EXERCISE PROMPT: Could you repeat the data word for word while skipping the pictures?

[Data entries]
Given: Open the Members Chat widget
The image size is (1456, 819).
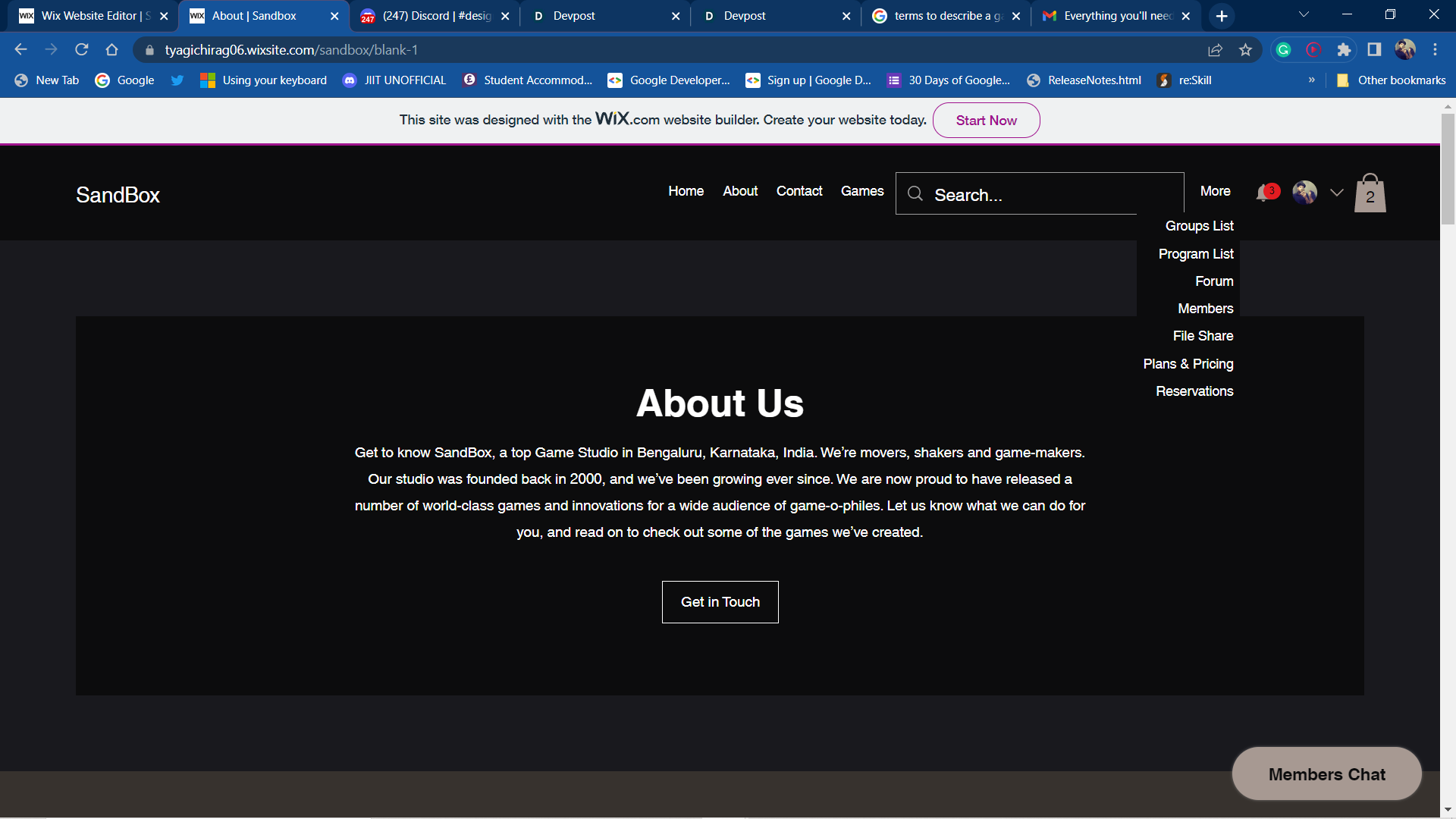Looking at the screenshot, I should (1326, 774).

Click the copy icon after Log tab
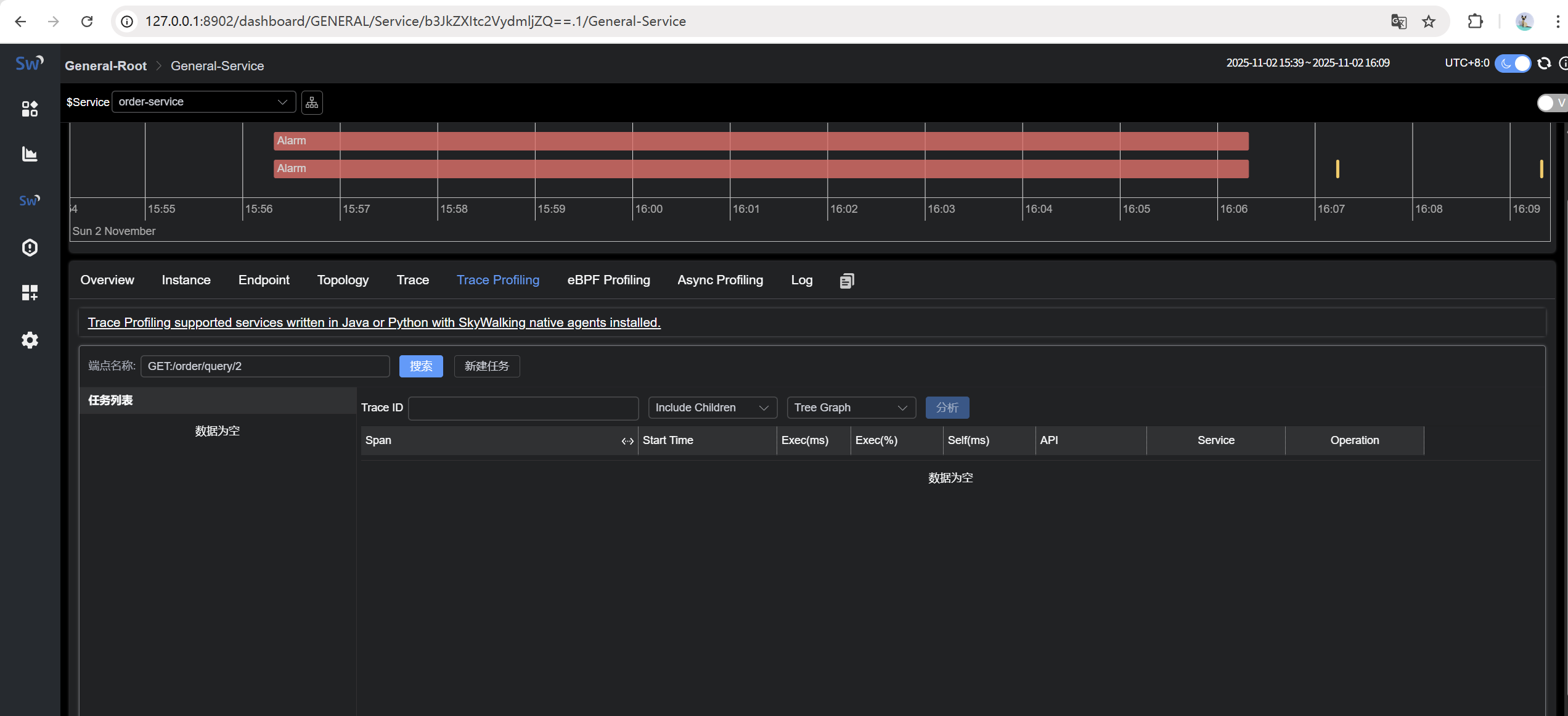[847, 281]
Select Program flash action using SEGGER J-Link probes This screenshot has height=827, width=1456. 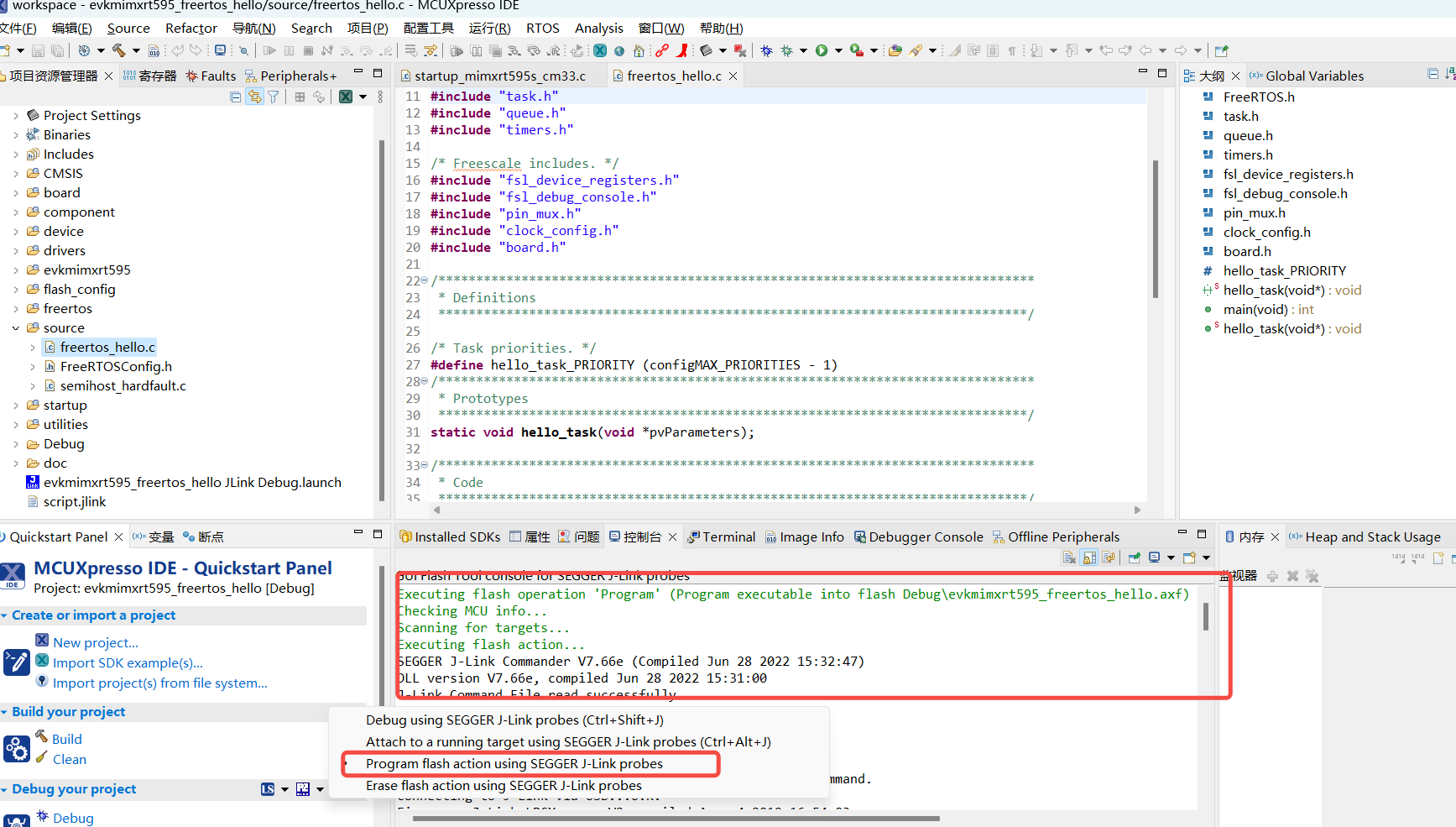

WRITTEN ANSWER:
Given: Open the Members Chat widget
The image size is (1456, 819).
Looking at the screenshot, I should (1326, 774).

Click the copy icon after Log tab
[847, 281]
Select Program flash action using SEGGER J-Link probes This screenshot has height=827, width=1456. 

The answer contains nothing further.